### PASSAGE FOR REVIEW
Start of Block

Interestingly, there was a minor constellation of spots visualized in Hcn1-Myc₁₃ samples that was absent in the Hcn1-GFP sample, and two pieces of evidence suggest that these arose from phosphorylation within the Myc₁₃ epitope itself. First, they comigrated with phosphopeptides generated from the otherwise unrelated Sop2-Myc₁₃ protein; and second, they persisted in labeled Hcn1-Myc₁₃ lacking all of its eight serine residues (data not shown).

To verify that Ser⁴⁸ is the single site of Hcn1 phosphorylation, we generated a strain in which Ser⁴⁸ was replaced with alanine (hcn1-S48A) at the hcn1⁺ genomic locus (see "Experimental Procedures"). The locus was then tagged with GFP or Myc₁₃ to allow detection of the mutant protein. Both tagged and untagged hcn1-S48A strains were viable, indicating that phosphorylation of Hcn1 at Ser⁴⁸ is not essential. Like Hcn1-Myc₁₃, Hcn1-GFP migrated as multiple bands during mitosis, and the upper band could be eliminated by phosphatase treatment (Fig. 4, A and B). Mutation of Ser⁴⁸ abolished the upper mobility form of Hcn1-GFP (Fig. 4, A and B), indicating that the gel shift was due to this phosphorylation event. Labeling of Hcn1-S48A-GFP in vivo with [³²P]orthophosphate revealed that no phosphate was incorporated into the protein relative to Hcn1-GFP (Fig. 4C). Taken together, our data suggest that Ser⁴⁸ is the only significant in vivo phosphorylation site within Hcn1.

End of Block

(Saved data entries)

Start of Block

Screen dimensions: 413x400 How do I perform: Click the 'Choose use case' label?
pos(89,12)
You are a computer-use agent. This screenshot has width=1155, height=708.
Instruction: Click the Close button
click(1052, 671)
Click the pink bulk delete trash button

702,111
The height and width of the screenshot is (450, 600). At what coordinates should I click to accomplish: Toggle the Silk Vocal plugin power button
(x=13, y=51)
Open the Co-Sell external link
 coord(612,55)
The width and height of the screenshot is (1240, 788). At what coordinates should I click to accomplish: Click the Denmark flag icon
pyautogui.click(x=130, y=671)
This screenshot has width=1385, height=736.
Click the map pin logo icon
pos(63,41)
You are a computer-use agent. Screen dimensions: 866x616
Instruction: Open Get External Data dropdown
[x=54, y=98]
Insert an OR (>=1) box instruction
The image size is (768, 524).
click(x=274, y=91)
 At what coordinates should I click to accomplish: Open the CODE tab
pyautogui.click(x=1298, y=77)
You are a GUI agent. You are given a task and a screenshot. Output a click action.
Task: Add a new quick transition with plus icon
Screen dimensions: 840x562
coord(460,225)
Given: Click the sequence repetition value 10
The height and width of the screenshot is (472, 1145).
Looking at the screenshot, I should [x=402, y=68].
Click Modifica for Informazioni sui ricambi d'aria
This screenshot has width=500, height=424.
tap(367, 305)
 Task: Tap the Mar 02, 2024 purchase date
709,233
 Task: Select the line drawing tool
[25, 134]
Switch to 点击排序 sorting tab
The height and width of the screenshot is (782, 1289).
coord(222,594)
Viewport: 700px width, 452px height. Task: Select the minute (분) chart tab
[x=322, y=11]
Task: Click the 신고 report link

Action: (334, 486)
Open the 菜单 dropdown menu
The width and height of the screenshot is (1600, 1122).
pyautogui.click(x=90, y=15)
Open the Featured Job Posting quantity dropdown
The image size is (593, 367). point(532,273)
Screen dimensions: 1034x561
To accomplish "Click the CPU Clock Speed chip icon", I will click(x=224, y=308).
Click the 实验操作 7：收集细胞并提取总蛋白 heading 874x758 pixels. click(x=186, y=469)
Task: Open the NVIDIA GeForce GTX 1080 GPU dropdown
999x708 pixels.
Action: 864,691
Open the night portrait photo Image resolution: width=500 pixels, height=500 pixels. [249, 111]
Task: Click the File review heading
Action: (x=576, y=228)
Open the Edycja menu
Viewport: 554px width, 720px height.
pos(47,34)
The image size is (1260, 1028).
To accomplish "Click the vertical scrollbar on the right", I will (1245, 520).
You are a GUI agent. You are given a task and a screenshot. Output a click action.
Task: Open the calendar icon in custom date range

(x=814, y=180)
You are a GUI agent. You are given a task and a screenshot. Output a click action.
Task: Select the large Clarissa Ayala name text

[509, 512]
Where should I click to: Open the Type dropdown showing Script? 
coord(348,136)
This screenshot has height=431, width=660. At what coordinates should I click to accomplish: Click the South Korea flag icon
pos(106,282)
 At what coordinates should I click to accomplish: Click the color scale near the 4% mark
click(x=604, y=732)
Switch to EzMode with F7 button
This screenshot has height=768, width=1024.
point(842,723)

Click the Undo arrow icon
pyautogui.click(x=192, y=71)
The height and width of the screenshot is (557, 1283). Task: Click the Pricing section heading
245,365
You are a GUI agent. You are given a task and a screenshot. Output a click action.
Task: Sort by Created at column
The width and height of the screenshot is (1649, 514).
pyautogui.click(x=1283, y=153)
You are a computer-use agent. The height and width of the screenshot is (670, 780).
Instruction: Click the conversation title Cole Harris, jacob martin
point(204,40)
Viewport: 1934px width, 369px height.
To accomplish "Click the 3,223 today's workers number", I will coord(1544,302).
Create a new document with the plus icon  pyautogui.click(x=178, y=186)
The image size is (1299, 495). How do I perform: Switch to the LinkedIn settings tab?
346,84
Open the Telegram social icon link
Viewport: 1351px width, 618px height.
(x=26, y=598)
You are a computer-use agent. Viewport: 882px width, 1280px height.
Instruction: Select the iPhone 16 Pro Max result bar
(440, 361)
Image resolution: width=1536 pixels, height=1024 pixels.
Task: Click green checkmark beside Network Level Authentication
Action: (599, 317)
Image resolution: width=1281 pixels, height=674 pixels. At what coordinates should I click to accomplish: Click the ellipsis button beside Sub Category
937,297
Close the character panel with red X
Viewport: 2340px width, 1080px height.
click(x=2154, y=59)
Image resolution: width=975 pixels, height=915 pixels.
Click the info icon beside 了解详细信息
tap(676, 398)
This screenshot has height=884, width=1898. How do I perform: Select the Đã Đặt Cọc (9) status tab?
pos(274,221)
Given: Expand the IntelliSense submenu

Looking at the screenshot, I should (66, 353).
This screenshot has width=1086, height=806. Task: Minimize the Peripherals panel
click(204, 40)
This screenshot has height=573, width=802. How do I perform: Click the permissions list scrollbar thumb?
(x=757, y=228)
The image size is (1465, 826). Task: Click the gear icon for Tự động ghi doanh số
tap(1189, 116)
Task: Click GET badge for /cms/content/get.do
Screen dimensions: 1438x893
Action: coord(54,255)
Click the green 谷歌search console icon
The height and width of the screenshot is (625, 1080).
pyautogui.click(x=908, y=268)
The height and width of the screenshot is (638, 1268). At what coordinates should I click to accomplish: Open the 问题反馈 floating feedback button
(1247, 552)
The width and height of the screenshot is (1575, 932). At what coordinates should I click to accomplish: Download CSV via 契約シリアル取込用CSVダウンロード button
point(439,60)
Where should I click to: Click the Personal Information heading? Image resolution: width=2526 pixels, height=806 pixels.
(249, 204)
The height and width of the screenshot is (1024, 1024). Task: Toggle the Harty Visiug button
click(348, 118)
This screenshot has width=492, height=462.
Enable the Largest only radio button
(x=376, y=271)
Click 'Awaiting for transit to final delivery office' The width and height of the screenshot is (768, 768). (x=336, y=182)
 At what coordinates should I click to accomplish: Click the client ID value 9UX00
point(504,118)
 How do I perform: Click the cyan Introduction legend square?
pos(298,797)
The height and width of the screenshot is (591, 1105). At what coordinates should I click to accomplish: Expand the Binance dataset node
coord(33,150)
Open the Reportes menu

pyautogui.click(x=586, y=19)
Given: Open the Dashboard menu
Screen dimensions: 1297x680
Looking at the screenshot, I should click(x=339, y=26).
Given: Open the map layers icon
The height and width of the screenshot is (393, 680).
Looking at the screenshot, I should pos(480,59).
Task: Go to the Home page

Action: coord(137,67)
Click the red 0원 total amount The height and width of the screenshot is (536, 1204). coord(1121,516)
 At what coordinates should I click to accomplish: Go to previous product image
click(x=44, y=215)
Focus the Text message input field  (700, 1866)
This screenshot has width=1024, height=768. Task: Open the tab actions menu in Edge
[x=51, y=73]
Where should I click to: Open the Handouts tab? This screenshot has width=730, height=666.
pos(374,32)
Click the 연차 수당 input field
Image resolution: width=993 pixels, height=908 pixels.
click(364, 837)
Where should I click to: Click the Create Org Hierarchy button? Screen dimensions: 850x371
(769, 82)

End of Block

### EXERCISE
Can you repeat the passage on Hcn1 phosphorylation at Ser⁴⁸ word for word, in full?

### ANSWER BOX
Interestingly, there was a minor constellation of spots visualized in Hcn1-Myc₁₃ samples that was absent in the Hcn1-GFP sample, and two pieces of evidence suggest that these arose from phosphorylation within the Myc₁₃ epitope itself. First, they comigrated with phosphopeptides generated from the otherwise unrelated Sop2-Myc₁₃ protein; and second, they persisted in labeled Hcn1-Myc₁₃ lacking all of its eight serine residues (data not shown).

To verify that Ser⁴⁸ is the single site of Hcn1 phosphorylation, we generated a strain in which Ser⁴⁸ was replaced with alanine (hcn1-S48A) at the hcn1⁺ genomic locus (see "Experimental Procedures"). The locus was then tagged with GFP or Myc₁₃ to allow detection of the mutant protein. Both tagged and untagged hcn1-S48A strains were viable, indicating that phosphorylation of Hcn1 at Ser⁴⁸ is not essential. Like Hcn1-Myc₁₃, Hcn1-GFP migrated as multiple bands during mitosis, and the upper band could be eliminated by phosphatase treatment (Fig. 4, A and B). Mutation of Ser⁴⁸ abolished the upper mobility form of Hcn1-GFP (Fig. 4, A and B), indicating that the gel shift was due to this phosphorylation event. Labeling of Hcn1-S48A-GFP in vivo with [³²P]orthophosphate revealed that no phosphate was incorporated into the protein relative to Hcn1-GFP (Fig. 4C). Taken together, our data suggest that Ser⁴⁸ is the only significant in vivo phosphorylation site within Hcn1.